Gateway Routing & Gateway Offloading
Use the gateway as a smart router: path-based routing, header-based routing. Offload cross-cutting concerns: auth, rate limiting, SSL termination, compression.
Gateway Routing
Gateway Routing treats the gateway as an intelligent reverse proxy that dispatches requests to the correct backend based on request attributes. Rather than clients knowing each service's address, a single gateway endpoint handles all traffic and routes it based on configurable rules.

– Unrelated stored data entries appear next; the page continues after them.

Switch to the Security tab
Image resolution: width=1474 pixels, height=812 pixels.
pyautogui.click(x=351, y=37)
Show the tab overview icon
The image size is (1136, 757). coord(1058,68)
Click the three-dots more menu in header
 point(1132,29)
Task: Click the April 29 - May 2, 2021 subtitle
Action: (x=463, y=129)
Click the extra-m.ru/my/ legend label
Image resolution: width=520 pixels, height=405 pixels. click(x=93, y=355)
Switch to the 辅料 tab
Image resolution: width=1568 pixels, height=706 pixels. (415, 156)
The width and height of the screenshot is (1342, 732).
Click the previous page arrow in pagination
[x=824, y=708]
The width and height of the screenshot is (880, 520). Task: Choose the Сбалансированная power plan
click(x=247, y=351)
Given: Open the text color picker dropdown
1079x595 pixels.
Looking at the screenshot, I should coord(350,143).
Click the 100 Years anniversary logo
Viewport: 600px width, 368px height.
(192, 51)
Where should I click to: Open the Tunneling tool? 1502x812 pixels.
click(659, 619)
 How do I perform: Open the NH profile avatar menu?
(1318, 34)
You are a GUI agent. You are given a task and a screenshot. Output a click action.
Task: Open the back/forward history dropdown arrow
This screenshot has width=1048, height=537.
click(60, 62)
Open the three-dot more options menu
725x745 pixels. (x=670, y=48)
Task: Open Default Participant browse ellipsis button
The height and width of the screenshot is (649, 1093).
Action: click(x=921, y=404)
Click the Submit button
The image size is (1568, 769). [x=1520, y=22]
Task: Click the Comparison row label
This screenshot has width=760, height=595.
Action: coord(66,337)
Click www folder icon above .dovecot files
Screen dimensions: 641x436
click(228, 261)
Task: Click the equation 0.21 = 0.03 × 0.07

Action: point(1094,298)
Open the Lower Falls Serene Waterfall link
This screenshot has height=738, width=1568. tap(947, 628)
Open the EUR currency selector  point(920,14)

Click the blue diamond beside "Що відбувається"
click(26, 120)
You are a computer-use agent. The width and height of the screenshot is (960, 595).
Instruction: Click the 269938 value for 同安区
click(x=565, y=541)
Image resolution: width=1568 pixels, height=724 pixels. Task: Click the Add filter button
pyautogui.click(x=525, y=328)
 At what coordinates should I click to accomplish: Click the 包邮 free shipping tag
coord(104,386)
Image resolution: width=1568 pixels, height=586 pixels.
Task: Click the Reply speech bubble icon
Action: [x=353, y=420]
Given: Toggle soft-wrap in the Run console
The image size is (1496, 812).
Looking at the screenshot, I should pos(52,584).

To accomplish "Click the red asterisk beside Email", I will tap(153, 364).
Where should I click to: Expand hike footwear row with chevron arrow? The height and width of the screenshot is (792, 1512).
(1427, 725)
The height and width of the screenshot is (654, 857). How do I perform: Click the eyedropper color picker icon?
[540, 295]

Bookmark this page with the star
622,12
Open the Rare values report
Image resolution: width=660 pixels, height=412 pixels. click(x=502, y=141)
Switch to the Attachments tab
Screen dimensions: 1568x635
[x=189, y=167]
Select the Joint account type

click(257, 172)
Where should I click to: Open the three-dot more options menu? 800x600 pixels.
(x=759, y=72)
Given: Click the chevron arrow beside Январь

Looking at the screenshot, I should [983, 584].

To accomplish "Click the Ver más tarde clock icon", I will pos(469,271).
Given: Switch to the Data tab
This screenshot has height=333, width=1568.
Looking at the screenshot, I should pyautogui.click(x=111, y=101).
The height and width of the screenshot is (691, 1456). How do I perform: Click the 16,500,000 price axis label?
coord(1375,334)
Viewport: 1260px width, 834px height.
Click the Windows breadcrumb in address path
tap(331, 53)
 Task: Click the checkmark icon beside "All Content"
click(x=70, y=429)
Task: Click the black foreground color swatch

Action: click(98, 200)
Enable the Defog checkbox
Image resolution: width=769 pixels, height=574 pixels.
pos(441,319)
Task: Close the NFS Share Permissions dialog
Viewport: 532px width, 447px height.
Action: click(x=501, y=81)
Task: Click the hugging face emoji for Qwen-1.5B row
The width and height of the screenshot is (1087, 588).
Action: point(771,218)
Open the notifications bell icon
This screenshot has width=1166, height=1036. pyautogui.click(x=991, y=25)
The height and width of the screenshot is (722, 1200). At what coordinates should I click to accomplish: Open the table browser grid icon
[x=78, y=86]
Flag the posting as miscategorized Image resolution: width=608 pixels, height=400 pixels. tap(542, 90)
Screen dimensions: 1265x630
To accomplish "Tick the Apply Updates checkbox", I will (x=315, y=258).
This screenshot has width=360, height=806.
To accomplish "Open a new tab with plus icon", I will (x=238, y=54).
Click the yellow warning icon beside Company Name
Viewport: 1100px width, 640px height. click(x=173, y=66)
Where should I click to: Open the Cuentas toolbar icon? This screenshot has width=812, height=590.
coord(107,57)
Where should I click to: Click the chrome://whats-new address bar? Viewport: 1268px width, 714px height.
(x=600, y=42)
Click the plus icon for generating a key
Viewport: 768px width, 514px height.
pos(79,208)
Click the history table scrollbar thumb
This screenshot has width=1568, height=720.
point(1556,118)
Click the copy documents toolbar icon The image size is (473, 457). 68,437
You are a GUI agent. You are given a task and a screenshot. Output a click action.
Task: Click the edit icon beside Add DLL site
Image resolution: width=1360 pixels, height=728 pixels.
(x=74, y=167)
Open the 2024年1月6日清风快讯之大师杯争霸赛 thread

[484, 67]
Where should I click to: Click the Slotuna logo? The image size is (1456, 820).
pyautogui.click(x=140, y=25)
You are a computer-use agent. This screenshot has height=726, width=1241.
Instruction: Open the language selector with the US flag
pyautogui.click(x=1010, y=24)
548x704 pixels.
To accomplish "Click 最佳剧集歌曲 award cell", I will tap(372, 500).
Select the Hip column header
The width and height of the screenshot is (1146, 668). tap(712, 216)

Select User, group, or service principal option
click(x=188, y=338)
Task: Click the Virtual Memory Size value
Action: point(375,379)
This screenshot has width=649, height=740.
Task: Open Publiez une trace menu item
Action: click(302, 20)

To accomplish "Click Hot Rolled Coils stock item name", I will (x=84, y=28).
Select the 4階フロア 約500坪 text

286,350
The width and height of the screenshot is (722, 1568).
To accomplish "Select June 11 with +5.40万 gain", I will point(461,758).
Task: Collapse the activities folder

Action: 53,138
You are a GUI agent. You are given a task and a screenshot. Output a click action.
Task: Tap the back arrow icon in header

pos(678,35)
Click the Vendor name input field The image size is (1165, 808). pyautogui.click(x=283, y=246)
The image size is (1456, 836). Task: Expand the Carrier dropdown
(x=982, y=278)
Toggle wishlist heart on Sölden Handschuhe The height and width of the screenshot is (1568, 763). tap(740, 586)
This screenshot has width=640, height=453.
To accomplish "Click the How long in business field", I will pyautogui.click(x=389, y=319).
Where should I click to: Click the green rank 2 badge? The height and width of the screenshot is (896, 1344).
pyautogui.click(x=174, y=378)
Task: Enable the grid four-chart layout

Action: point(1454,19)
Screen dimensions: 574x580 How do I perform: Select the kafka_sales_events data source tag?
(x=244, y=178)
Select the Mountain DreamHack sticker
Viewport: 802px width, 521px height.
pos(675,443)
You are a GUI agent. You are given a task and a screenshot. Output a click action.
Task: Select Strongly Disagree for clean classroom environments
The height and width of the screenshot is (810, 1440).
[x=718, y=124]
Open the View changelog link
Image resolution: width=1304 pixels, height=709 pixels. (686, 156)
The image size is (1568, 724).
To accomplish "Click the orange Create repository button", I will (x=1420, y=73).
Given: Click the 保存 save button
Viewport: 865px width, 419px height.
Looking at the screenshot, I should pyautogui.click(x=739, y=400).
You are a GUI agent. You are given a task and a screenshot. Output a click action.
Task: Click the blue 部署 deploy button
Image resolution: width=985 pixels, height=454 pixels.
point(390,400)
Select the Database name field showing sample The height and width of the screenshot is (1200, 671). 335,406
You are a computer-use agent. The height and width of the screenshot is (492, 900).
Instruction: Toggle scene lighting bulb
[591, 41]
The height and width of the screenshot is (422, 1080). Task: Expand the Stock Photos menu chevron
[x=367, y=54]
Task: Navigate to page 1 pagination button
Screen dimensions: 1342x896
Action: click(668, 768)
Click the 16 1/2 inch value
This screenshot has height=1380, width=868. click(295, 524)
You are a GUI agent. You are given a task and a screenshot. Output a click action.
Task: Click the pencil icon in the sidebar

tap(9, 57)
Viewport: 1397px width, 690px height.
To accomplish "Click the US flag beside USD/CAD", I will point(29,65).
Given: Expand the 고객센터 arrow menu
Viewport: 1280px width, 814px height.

This is sometimes called the Gateway as a Router pattern to distinguish it from aggregation.
Routing Strategies
| Strategy | Route Decision Based On | Example |
|---|---|---|
| Path-based routing | URL path prefix or exact match | `/api/users/*` → User Service, `/api/orders/*` → Order Service |
| Header-based routing | HTTP request header value | `X-API-Version: v2` → new service version |
| Host-based routing | HTTP `Host` header / subdomain | `mobile.api.example.com` → Mobile BFF |
| Method-based routing | HTTP method (GET, POST, DELETE) | GET `/items` → read replica, POST → write primary |
| Query param routing | URL query parameter value | `?region=eu` → EU cluster |
| Weighted routing | Percentage split | 10% → canary service, 90% → stable service |
Gateway Offloading
Gateway Offloading moves cross-cutting concerns that would otherwise be duplicated across every microservice into the gateway. Each service team no longer needs to implement authentication middleware, TLS configuration, compression, or distributed tracing individually. This is DRY (Don't Repeat Yourself) applied at the infrastructure level.
- SSL/TLS Termination — Decrypt HTTPS at the gateway; services communicate over HTTP internally on a trusted network.
- Authentication & Authorization — Validate JWTs or API keys centrally; inject `X-User-Id` headers for services.
- Rate Limiting — Enforce per-API-key, per-IP, or per-endpoint quotas at the edge.
- Request/Response Compression — Gzip or Brotli compress responses without each service implementing it.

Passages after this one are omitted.